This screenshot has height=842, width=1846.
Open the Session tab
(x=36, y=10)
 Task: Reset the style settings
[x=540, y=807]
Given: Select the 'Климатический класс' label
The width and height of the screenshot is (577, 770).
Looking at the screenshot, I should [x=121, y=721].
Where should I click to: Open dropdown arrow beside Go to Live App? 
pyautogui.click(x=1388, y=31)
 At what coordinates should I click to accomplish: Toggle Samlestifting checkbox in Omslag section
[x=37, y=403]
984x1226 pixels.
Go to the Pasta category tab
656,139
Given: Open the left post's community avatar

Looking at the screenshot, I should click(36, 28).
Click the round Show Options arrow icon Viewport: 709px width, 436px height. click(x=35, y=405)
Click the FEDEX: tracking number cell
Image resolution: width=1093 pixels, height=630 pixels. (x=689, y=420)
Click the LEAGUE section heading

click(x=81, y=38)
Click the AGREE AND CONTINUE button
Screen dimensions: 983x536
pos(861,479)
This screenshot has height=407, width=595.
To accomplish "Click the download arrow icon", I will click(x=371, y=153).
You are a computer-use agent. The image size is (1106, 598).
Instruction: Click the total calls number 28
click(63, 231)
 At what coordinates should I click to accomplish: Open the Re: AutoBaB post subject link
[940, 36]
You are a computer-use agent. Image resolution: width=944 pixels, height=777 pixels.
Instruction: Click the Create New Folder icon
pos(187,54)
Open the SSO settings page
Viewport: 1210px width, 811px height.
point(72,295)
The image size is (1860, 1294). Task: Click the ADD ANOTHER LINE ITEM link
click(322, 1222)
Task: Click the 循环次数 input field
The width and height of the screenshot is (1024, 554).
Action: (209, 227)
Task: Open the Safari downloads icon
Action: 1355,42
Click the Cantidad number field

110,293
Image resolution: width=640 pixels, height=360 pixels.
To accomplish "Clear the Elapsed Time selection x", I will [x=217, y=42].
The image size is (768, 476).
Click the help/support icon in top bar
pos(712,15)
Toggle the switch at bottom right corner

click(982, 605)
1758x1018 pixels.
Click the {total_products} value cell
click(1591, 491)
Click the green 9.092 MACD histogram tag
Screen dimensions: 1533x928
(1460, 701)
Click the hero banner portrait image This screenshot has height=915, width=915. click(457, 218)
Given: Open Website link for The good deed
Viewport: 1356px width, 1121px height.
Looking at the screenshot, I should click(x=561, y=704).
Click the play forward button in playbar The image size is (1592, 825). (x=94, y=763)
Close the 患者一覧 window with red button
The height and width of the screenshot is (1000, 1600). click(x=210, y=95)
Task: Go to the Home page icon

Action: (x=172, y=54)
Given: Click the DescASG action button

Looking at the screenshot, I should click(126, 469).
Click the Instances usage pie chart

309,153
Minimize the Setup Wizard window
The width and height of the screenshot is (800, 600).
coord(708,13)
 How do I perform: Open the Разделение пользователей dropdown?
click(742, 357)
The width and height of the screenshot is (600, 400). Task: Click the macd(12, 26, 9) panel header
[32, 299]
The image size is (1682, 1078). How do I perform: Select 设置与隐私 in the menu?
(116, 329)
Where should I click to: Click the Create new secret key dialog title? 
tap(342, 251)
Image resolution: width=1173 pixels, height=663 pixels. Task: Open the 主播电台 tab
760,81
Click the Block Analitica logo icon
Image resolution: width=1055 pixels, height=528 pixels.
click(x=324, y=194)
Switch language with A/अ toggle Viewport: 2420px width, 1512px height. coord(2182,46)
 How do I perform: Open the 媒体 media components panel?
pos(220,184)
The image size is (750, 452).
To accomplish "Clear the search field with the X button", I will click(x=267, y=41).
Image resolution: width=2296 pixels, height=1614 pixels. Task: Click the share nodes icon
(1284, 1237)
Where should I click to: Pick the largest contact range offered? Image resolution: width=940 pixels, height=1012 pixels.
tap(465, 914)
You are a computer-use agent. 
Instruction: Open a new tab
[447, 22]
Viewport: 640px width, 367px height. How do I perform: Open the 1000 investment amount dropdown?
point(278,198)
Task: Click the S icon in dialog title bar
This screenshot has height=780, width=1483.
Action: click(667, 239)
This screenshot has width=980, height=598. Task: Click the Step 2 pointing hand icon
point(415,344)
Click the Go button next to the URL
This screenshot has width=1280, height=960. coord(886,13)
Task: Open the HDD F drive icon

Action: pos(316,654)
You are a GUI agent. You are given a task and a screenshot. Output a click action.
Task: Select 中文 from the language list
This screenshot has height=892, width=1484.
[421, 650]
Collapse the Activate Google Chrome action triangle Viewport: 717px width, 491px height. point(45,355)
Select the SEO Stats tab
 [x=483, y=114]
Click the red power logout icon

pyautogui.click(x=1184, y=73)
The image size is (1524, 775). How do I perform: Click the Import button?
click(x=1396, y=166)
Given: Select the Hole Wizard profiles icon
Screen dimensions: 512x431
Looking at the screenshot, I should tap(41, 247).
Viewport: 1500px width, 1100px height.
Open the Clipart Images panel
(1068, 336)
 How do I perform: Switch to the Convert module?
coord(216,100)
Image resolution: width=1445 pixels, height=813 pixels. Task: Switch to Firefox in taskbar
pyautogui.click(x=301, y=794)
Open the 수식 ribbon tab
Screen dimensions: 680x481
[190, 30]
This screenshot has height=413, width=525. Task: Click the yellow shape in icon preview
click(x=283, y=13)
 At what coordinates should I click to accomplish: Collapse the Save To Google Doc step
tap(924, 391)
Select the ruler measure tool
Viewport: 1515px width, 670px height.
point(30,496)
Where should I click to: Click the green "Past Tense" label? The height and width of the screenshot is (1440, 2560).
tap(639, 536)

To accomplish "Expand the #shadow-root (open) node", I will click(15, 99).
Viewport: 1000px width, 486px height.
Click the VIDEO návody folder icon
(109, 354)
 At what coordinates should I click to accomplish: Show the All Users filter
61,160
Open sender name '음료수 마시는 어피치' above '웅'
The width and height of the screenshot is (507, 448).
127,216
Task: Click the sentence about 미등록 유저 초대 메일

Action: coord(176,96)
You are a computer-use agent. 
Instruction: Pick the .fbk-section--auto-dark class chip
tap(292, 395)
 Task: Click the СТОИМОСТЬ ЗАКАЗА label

********************

Task brief
Nothing in the entries above may be left out; retype them all exactly.

Exercise solution
This screenshot has height=842, width=1846.
Open the Session tab
(x=36, y=10)
 Task: Reset the style settings
[x=540, y=807]
Given: Select the 'Климатический класс' label
The width and height of the screenshot is (577, 770).
Looking at the screenshot, I should [x=121, y=721].
Where should I click to: Open dropdown arrow beside Go to Live App? 
pyautogui.click(x=1388, y=31)
 At what coordinates should I click to accomplish: Toggle Samlestifting checkbox in Omslag section
[x=37, y=403]
984x1226 pixels.
Go to the Pasta category tab
656,139
Given: Open the left post's community avatar

Looking at the screenshot, I should click(36, 28).
Click the round Show Options arrow icon Viewport: 709px width, 436px height. click(x=35, y=405)
Click the FEDEX: tracking number cell
Image resolution: width=1093 pixels, height=630 pixels. (x=689, y=420)
Click the LEAGUE section heading

click(x=81, y=38)
Click the AGREE AND CONTINUE button
Screen dimensions: 983x536
pos(861,479)
This screenshot has height=407, width=595.
To accomplish "Click the download arrow icon", I will click(x=371, y=153).
You are a computer-use agent. The image size is (1106, 598).
Instruction: Click the total calls number 28
click(63, 231)
 At what coordinates should I click to accomplish: Open the Re: AutoBaB post subject link
[940, 36]
You are a computer-use agent. Image resolution: width=944 pixels, height=777 pixels.
Instruction: Click the Create New Folder icon
pos(187,54)
Open the SSO settings page
Viewport: 1210px width, 811px height.
point(72,295)
The image size is (1860, 1294). Task: Click the ADD ANOTHER LINE ITEM link
click(322, 1222)
Task: Click the 循环次数 input field
The width and height of the screenshot is (1024, 554).
Action: (209, 227)
Task: Open the Safari downloads icon
Action: 1355,42
Click the Cantidad number field

110,293
Image resolution: width=640 pixels, height=360 pixels.
To accomplish "Clear the Elapsed Time selection x", I will [x=217, y=42].
The image size is (768, 476).
Click the help/support icon in top bar
pos(712,15)
Toggle the switch at bottom right corner

click(982, 605)
1758x1018 pixels.
Click the {total_products} value cell
click(1591, 491)
Click the green 9.092 MACD histogram tag
Screen dimensions: 1533x928
(1460, 701)
Click the hero banner portrait image This screenshot has height=915, width=915. click(457, 218)
Given: Open Website link for The good deed
Viewport: 1356px width, 1121px height.
Looking at the screenshot, I should click(x=561, y=704).
Click the play forward button in playbar The image size is (1592, 825). (x=94, y=763)
Close the 患者一覧 window with red button
The height and width of the screenshot is (1000, 1600). click(x=210, y=95)
Task: Go to the Home page icon

Action: (x=172, y=54)
Given: Click the DescASG action button

Looking at the screenshot, I should click(126, 469).
Click the Instances usage pie chart

309,153
Minimize the Setup Wizard window
The width and height of the screenshot is (800, 600).
coord(708,13)
 How do I perform: Open the Разделение пользователей dropdown?
click(742, 357)
The width and height of the screenshot is (600, 400). Task: Click the macd(12, 26, 9) panel header
[32, 299]
The image size is (1682, 1078). How do I perform: Select 设置与隐私 in the menu?
(116, 329)
Where should I click to: Click the Create new secret key dialog title? 
tap(342, 251)
Image resolution: width=1173 pixels, height=663 pixels. Task: Open the 主播电台 tab
760,81
Click the Block Analitica logo icon
Image resolution: width=1055 pixels, height=528 pixels.
click(x=324, y=194)
Switch language with A/अ toggle Viewport: 2420px width, 1512px height. coord(2182,46)
 How do I perform: Open the 媒体 media components panel?
pos(220,184)
The image size is (750, 452).
To accomplish "Clear the search field with the X button", I will click(x=267, y=41).
Image resolution: width=2296 pixels, height=1614 pixels. Task: Click the share nodes icon
(1284, 1237)
Where should I click to: Pick the largest contact range offered? Image resolution: width=940 pixels, height=1012 pixels.
tap(465, 914)
You are a computer-use agent. 
Instruction: Open a new tab
[447, 22]
Viewport: 640px width, 367px height. How do I perform: Open the 1000 investment amount dropdown?
point(278,198)
Task: Click the S icon in dialog title bar
This screenshot has height=780, width=1483.
Action: click(667, 239)
This screenshot has width=980, height=598. Task: Click the Step 2 pointing hand icon
point(415,344)
Click the Go button next to the URL
This screenshot has width=1280, height=960. coord(886,13)
Task: Open the HDD F drive icon

Action: pos(316,654)
You are a GUI agent. You are given a task and a screenshot. Output a click action.
Task: Select 中文 from the language list
This screenshot has height=892, width=1484.
[421, 650]
Collapse the Activate Google Chrome action triangle Viewport: 717px width, 491px height. point(45,355)
Select the SEO Stats tab
 [x=483, y=114]
Click the red power logout icon

pyautogui.click(x=1184, y=73)
The image size is (1524, 775). How do I perform: Click the Import button?
click(x=1396, y=166)
Given: Select the Hole Wizard profiles icon
Screen dimensions: 512x431
Looking at the screenshot, I should tap(41, 247).
Viewport: 1500px width, 1100px height.
Open the Clipart Images panel
(1068, 336)
 How do I perform: Switch to the Convert module?
coord(216,100)
Image resolution: width=1445 pixels, height=813 pixels. Task: Switch to Firefox in taskbar
pyautogui.click(x=301, y=794)
Open the 수식 ribbon tab
Screen dimensions: 680x481
[190, 30]
This screenshot has height=413, width=525. Task: Click the yellow shape in icon preview
click(x=283, y=13)
 At what coordinates should I click to accomplish: Collapse the Save To Google Doc step
tap(924, 391)
Select the ruler measure tool
Viewport: 1515px width, 670px height.
point(30,496)
Where should I click to: Click the green "Past Tense" label? The height and width of the screenshot is (1440, 2560).
tap(639, 536)

To accomplish "Expand the #shadow-root (open) node", I will click(15, 99).
Viewport: 1000px width, 486px height.
Click the VIDEO návody folder icon
(109, 354)
 At what coordinates should I click to accomplish: Show the All Users filter
61,160
Open sender name '음료수 마시는 어피치' above '웅'
The width and height of the screenshot is (507, 448).
127,216
Task: Click the sentence about 미등록 유저 초대 메일

Action: coord(176,96)
You are a computer-use agent. 
Instruction: Pick the .fbk-section--auto-dark class chip
tap(292, 395)
 Task: Click the СТОИМОСТЬ ЗАКАЗА label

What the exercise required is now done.